EXCERPTED TEXT =>

>>>

Neanderthals, "the other humans", were a clever and perseverant breed of survivors, much like us. They were 99.5 percent genetically identical to us, but had evolved distinctive anatomy during thousands of years in the cold Eurasian climate. Behind its bulking browridges, a Neanderthal’s skull housed a brain slightly larger on average than our own today. Yet they went extinct when our breed ("modern humans" we call ourselves) invaded their populated areas some forty thousand years ago. Against all odds, no traces of interbreeding: we didn't inherit any specifics of Neanderthal genetic code.

There is a bunch of theories how the extinction happened, but all of them with a nice "modern human" touch: Neanderthals are replaced by us simply because we were more clever, more sophisticated, more "human". Well, some theories do allow somewhat hostile replacement. My question is: why don’t we assume that Neanderthals were extinct by more primitive human breed (us)? Our own history shows quite a few examples of more primitive peoples displacing (including genocide) those who are simply more human. When it comes to the means of displacing, "more primitive" has some advantages. By the way, evidence of cannibalism in Neanderthal fossils is used as evidence that they were more primitive. There is no evidence of cannibalism in modern human fossils contemporary with Neanderthals; so, were those modern humans (us) unappetizing or maybe they were the cannibals or both?

<<<

According to the Neanderthal text, what percentage of their genes did Neanderthals share with us? Rely only on the text above.

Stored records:
>>>

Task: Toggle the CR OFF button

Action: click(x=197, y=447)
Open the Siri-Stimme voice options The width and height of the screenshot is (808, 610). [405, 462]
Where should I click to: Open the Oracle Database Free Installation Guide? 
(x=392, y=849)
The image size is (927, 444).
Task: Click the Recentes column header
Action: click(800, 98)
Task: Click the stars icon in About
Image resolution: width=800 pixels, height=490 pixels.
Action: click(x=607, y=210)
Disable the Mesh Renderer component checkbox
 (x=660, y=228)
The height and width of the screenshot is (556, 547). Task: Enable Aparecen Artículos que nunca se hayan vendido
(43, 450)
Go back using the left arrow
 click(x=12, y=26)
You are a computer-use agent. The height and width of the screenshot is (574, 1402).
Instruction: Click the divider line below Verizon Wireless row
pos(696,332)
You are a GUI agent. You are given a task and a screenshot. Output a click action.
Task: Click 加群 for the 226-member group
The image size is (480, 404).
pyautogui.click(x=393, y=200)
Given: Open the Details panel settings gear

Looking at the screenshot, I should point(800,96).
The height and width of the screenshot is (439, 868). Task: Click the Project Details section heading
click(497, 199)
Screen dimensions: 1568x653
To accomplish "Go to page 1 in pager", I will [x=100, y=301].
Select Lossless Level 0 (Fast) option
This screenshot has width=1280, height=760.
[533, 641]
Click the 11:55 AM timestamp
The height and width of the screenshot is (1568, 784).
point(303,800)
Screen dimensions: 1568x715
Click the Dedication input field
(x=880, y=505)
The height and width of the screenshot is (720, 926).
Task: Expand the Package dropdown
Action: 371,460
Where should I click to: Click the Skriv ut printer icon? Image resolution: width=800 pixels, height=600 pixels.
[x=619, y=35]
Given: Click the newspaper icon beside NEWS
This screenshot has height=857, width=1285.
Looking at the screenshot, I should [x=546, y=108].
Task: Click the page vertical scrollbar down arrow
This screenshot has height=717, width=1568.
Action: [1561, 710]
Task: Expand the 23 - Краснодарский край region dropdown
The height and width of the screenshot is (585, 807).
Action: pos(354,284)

<<<

TASK OUTPUT => 99.5 percent